Training Diffusion Loss
Training Prior Loss
Training Duration Loss

Ivan Vovk · Answer 1 · Fri Jun 03 2022 22:35:04 GMT+0800 (China Standard Time)

@aniketp02 Hi! All 3 losses are must-have to train the model properly. What you have observed about diffusion loss is a normal behaviour, which we discussed in Section 4 of our Grad-TTS paper.
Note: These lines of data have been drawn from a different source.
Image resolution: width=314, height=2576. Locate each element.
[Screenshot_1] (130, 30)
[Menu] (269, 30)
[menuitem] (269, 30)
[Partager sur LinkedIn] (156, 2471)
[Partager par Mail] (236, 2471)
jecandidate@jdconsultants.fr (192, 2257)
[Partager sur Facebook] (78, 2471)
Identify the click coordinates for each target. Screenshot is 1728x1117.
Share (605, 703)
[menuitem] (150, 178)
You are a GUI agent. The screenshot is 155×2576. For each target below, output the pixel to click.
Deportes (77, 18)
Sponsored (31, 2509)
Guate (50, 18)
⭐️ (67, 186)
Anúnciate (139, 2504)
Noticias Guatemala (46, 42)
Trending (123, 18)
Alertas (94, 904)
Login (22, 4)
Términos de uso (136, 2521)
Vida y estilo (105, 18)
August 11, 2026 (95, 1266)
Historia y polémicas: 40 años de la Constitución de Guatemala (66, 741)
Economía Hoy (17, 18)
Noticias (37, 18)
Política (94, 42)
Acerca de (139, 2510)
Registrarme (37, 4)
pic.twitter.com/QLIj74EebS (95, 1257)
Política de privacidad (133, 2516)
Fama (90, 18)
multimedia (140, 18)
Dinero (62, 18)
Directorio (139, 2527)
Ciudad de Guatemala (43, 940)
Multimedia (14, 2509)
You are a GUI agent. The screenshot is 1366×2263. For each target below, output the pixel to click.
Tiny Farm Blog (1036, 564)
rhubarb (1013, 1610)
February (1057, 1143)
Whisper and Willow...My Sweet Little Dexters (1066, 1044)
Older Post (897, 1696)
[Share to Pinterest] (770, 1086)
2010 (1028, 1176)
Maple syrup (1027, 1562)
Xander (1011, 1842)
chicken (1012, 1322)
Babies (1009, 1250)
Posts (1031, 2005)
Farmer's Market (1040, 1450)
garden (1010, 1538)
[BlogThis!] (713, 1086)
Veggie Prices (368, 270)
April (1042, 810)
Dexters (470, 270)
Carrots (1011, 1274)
The denoising score matching objective we want to minimize to train a diffusion model is the integral $\int_0^T \lambda(t) ||\nabla_x \log p (x_t|x_0) - s_\theta(x_t, t)||^2 dt$ over the time interval $t \in [0, T]$. The only possible way to estimate it is to use the Monte-Carlo method: sampling uniformly distributed $t$ and compute the average loss in these points at each training step. Random sampling of $t$ induces high variance (especially for small batch size), that is why it seems like it just randomly oscillates after some training stage. However, on average it minimizes. At the same time, we need to be very accurate (meaning up to VERY small changes of loss) in gradient prediction over the whole continuous interval $[0, T]$ to generate high-quality samples at inference and it takes many time for the score network $s_\theta(x_t, t)$ to achieve this, meaning that the loss will converge slowly on average.

Combining these facts we get such diffusion loss behavior. Nonetheless, that doesn't mean it is unnecessary to optimize, moreover it is crucial. Otherwise, Grad-TTS diffusion decoder would produce just noise. Finally, diffusion loss does the job well if we check the energy function it corresponds to. Look at this issue: #9.